Friday 25 June 2010

REDWOOD/RENO (leg 4)


By Cecilia Seilern travelling with Lily Barton

We awoke after the worst night’s sleep of our lives having frozen to death in our far-too-large tent leaving worries of horny convicts a distant memory. As we packed up the tent, the surroundings that last night felt so intimidating to us looked much friendlier in the morning light. Our little campsite now conjured up images of happy families frolicking in the nearby stream rather than twitchy junkies hiding behind gargantuan tree trunks in search of their next fix. Tired but relieved to have gotten through our first night camping, we left the magnificent sequoia trees behind and headed for the shimmering lights of Reno. In one day’s drive, we saw the scenery change from the thick red trunks of the Redwood trees, to the snowy Sierra Nevada mountains and down into the hot and dry Nevada desert. It felt as though were my attention to wane, even just for a moment, I would miss an array of sights.

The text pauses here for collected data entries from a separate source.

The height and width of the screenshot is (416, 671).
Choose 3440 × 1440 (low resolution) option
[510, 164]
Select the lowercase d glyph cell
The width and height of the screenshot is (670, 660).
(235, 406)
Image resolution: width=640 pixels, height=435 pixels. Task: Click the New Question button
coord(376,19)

We arrived in Reno in time to see it in all its glory. The sun had set and the round casino light bulbs were shining brightly above us. Having set up camp about 20 miles outside of ‘The Biggest Little City in the World’, we were excited to sample some true American tack. Lured in by what looked like a town full of fun and our excitement probably amplified by a day in the car, we were ready to play on the penny slots and drink for free. It only took about five minutes in a casino for our excitement to falter. Surrounded by enormously fat, monosyllabic drowsy men and equally fat either half naked or half dead women chain smoking and losing all their money, we nostalgically remembered the meth addicts of Crescent City. Walking up and down the main casino street of Reno, we saw through the colourful façade and were faced with the depressing reality. Enormous casinos had turned their lights out and gone out of business, pawn and loan shops lined the streets like candy floss at a fun fair and drunken bums begged for a dollar to find a place to sleep no doubt having lost their beds at the betting tables. Although I only spent one evening in Reno it made me think of what a dying town might be like. After the Gold Rush, Nevada was left littered with ghost towns. Once prosperous mining towns were now simply abandoned after all its resources had been exhausted. This made think what an impressive ghost town Reno would make and I was left wishing its inhabitants would abandon it making my Reno dreams come true!